Problem to work on: The output should be the listing below, limited to the lines from the one with "Image resolution: width=2560, height=1440." through the one with "[button] (180, 560)", exact and without pictures.

Available records:
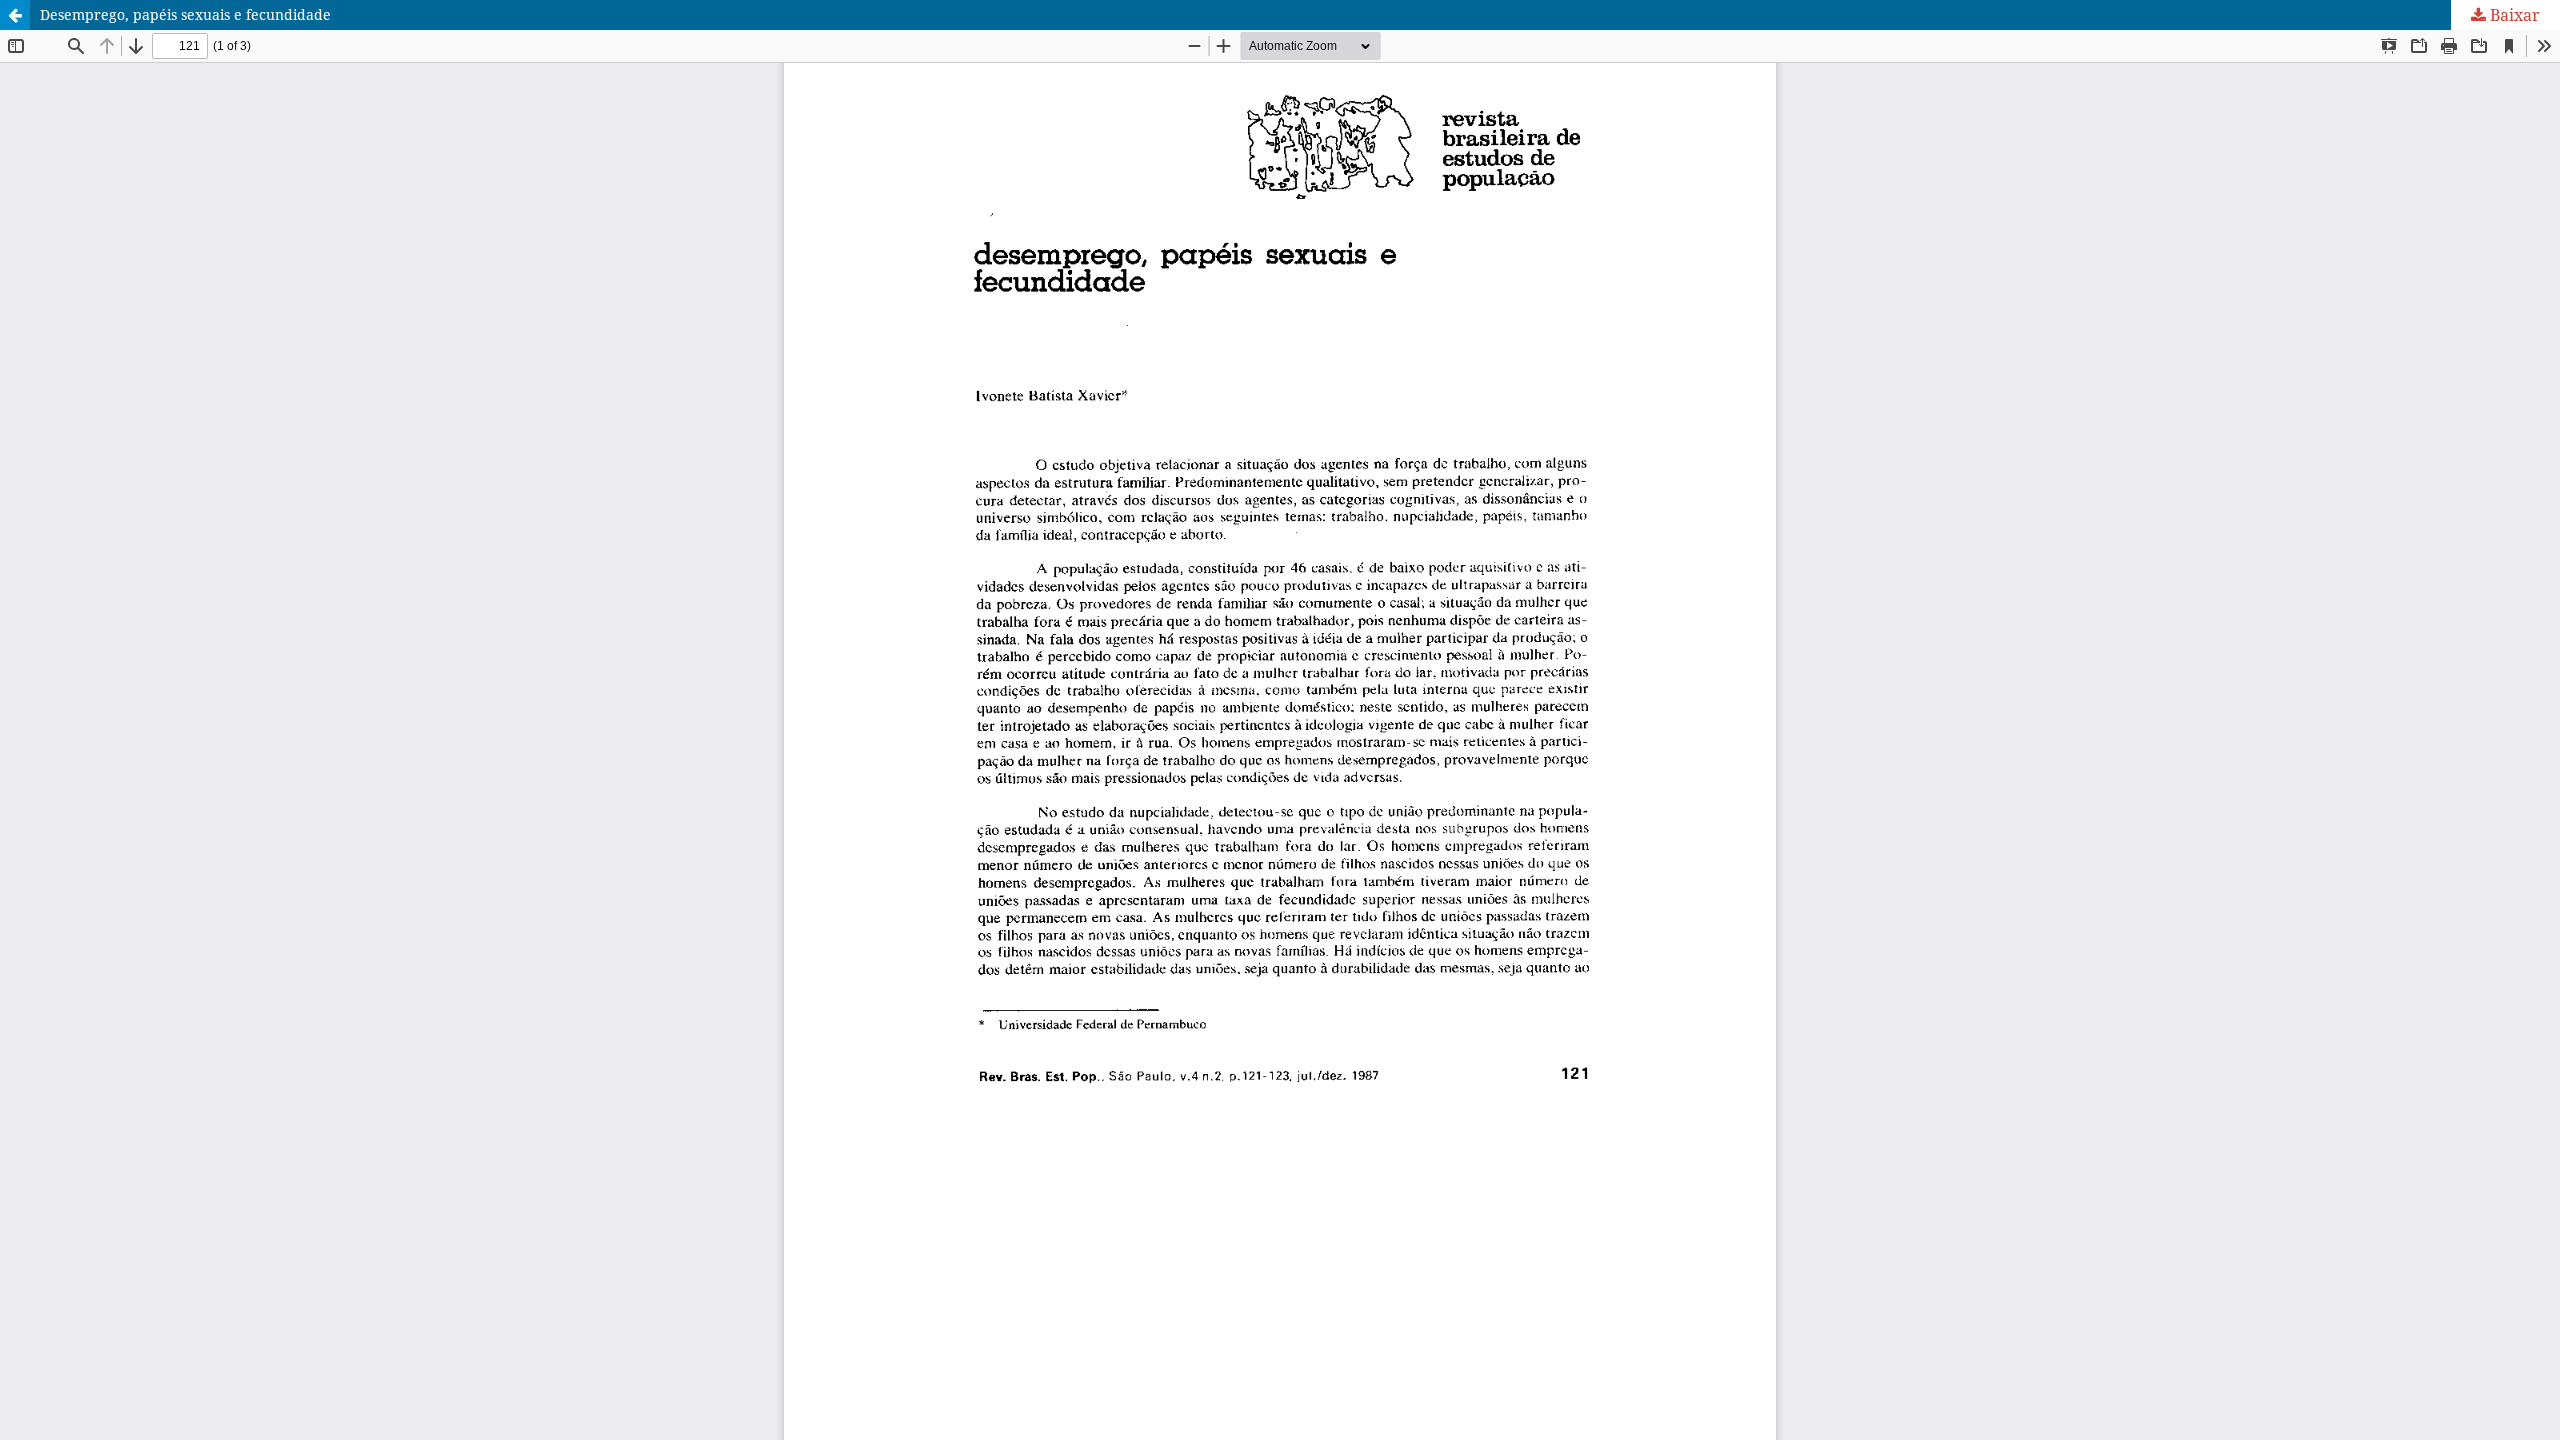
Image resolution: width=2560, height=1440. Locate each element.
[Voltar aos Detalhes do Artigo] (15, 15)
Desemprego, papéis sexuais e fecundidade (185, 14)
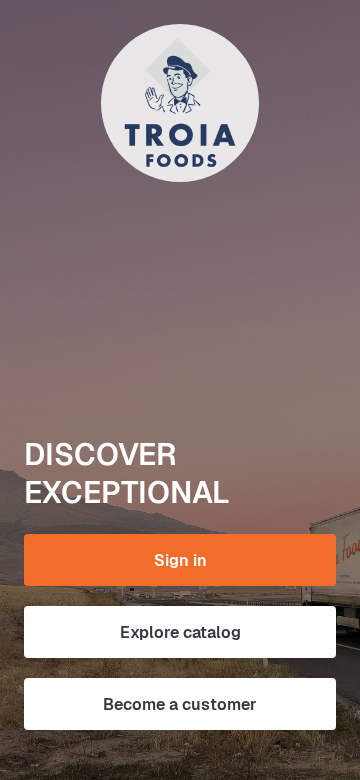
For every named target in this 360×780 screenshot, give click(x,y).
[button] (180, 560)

...

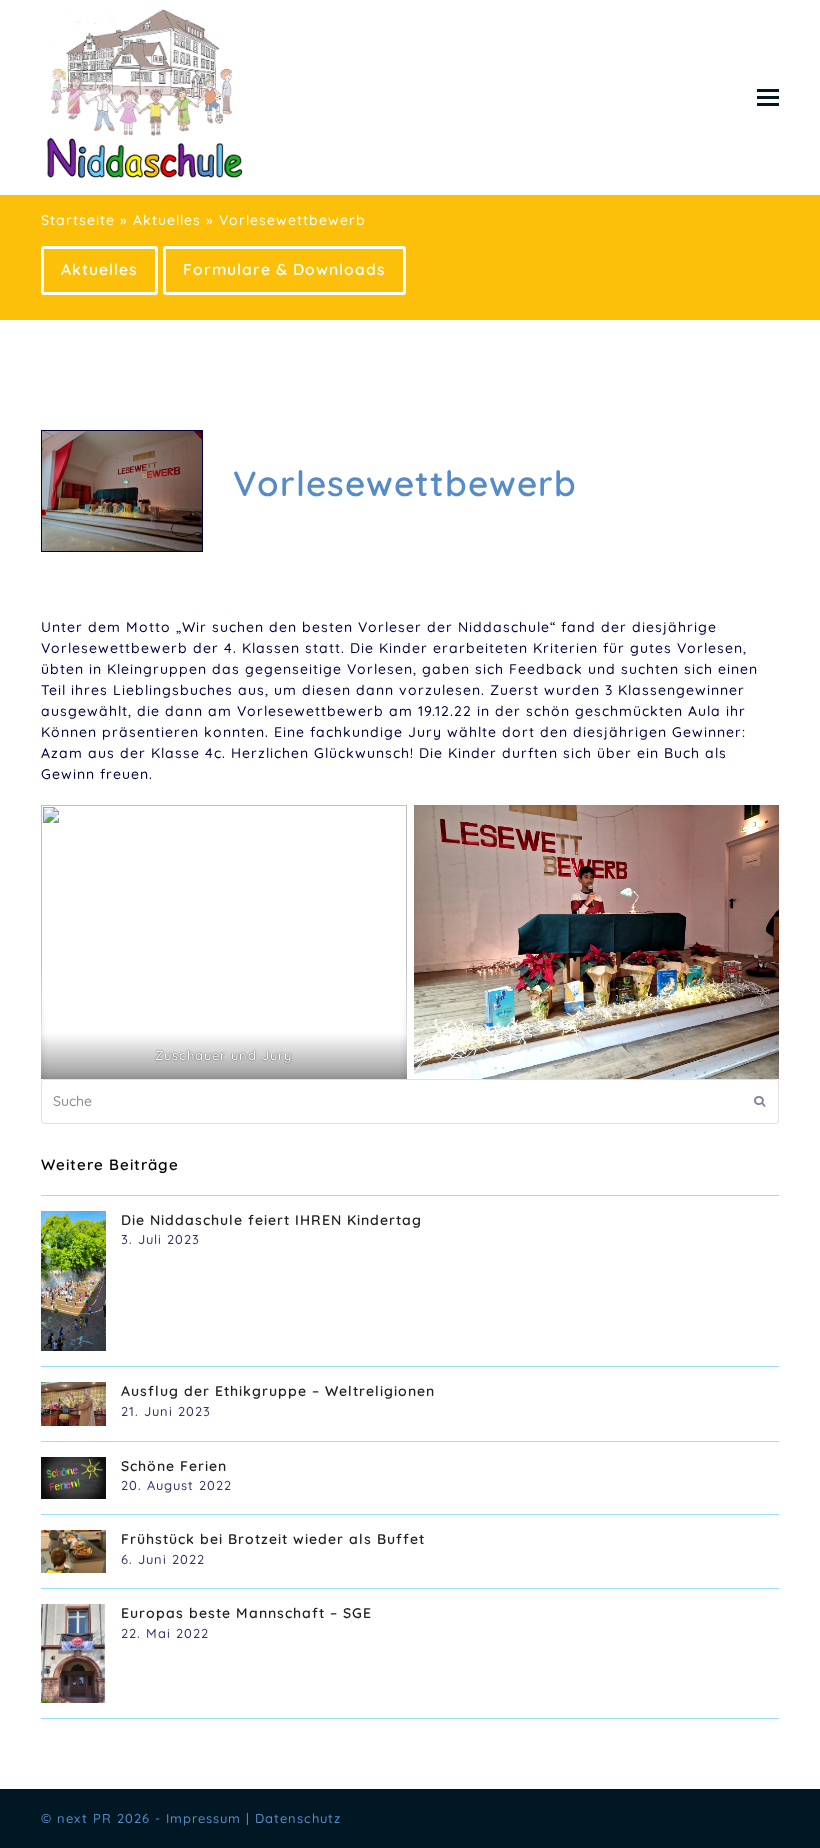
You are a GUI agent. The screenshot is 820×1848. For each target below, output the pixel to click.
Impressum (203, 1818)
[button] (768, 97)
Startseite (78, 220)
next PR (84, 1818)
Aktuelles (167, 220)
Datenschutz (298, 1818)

Answer box:
Image resolution: width=2560, height=1440. Locate each element.
[Voltar aos Detalhes do Artigo] (15, 15)
Desemprego, papéis sexuais e fecundidade (185, 14)
For every named target in this 360×780 screenshot, give click(x,y).
[button] (180, 560)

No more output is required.